By Juan Haines
For someone who has never experienced 21st century technology, understanding new technologies, like the internet, can be challenging. But placing these new developments in the context of a world from which you are separated while incarcerated is even harder.
Ernest Cline explores these elements in his book Ready Player One (2011), in which he touches on themes of individuality, coming of age, and technology.
Set in 2045, the story revolves around a future internet called OASIS. Its creator, the reclusive and wealthy bachelor James Donavan Halliday, passes away, leaving behind his entire $240 billion fortune to anyone who can solve a puzzle he has built inside the internet.
Wearing a virtual reality mask, the main protagonist, Wade Watts, enters the digital world as an avatar named Parzial and plays a game to solve the puzzle.
Parzial wants to solve Halliday’s puzzle, get the money and become someone of importance, while the girl he cares about, Art3mis, wants to be the person to chance the world for the better. Parzial’s sidekick, Aech, is on the quest for himself.
The characters in Ready Player One bond together in an effort to beat the powerful corporations.
Cline’s use of gaming is an important element in this futuristic fantasy novel.
It creates two distinct worlds: the virtual world of OASIS, and reality. Cline’s characters struggle with this dichotomy, but come to the realization that reality, and the people in it, matter more than the circumstances of the game.
Nevertheless, Wade finally understands reality:
I come to see my rig for what it was: an elaborate contraption for deceiving my sense, to allow me to live in a world that didn’t exist. Each component of my rig was a bar in the cell where I had willingly imprisoned myself.
Some San Quentin inmates are also gamers who, like Cline, have created their own avatars in images seemingly in perfect rehabilitative form. Everyday San Quentin gamers sit around with their thick reference books, making up fantasy worlds that have all-imaginable technology, defined magic they know and understand. Their avatars have superpowers that include force-fields and invisibility.

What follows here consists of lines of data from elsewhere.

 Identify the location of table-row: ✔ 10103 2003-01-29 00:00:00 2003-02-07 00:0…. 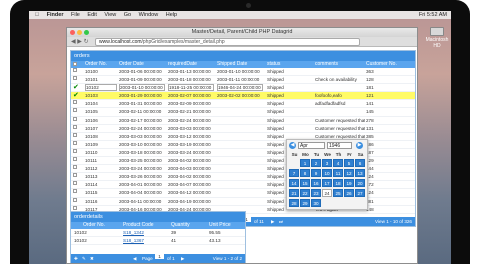
(243, 96).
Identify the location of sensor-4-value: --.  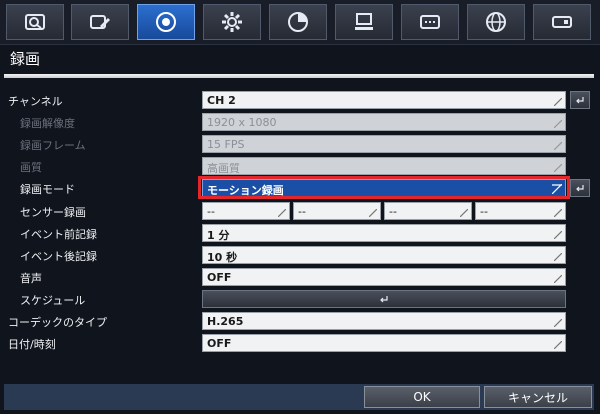
(484, 212).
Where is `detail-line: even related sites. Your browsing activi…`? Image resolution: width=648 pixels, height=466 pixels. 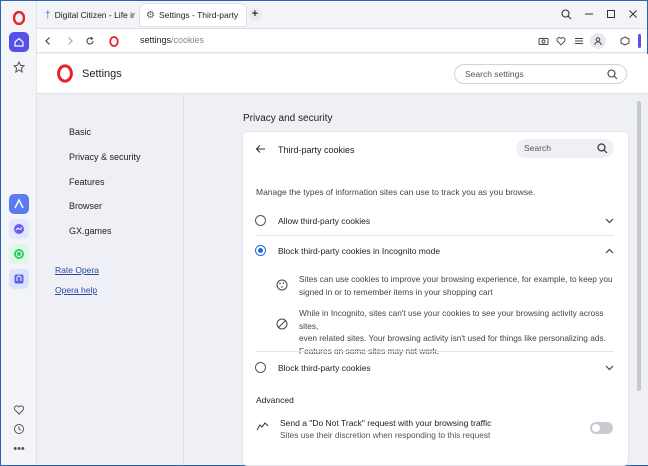
detail-line: even related sites. Your browsing activi… is located at coordinates (452, 338).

They lay their cardboard worlds on tables and go on adventures that get them away from the stale life of incarceration; an activity easily understood, looking from the inside and out. The most interesting thing about these convicts, seeking adventure: every one says their quest must be based on finding solutions to anti-social behavior. They want to be do-gooders.
Two classic stories—As I Lay Dying by William Faulkner and Journey to the Center of the Earth by Jules Verne—also use well-developed characters to discuss social conflicts through adventure and quest.
The premise of Faulkner’s story is quite simple: after family matriarch Addie Bundren dies, the father, Anse, and his children want to honor her dying wish to be buried a long way from home, Jefferson City.
The character interaction in As I Lay Dying holds onto a dysfunctional Southern world view that draws sympathy for all the Bundrens. The long journey gave Faulkner apt opportunity to dissect family values. Readers learn the Bundrens, in spite of challenges, are a family that sticks together, no matter what.
In Journey to the Center of the Earth, Jules Verne combines quest and family by probing into a willingness to be open-minded while journeying into the unknown.
This is quite different than Cline’s characters who leave the “real world” in order to immerse themselves into a make-believe place.
Hans in Journey to the Center of the Earth contemplates the quest toward the center of the earth with his uncle:
It must be that a man who shuts himself up between four walls must lose the faculty of associating ideas and words. How many persons condemned to the horrors of solitary confinement have gone mad — simply because the thinking faculties have lain dormant!
These interesting works of literature seem consistent with Cline’s theme that is a rich and layered storyline of social responsibility.
Ready Player One takes on global warming, corporate greed, and poverty in a way for readers to identify. Even though the story occurs at a time and in a place unfamiliar to most incarcerated readers, it earns a “read it” mark because of its fast pace that keeps the mind working.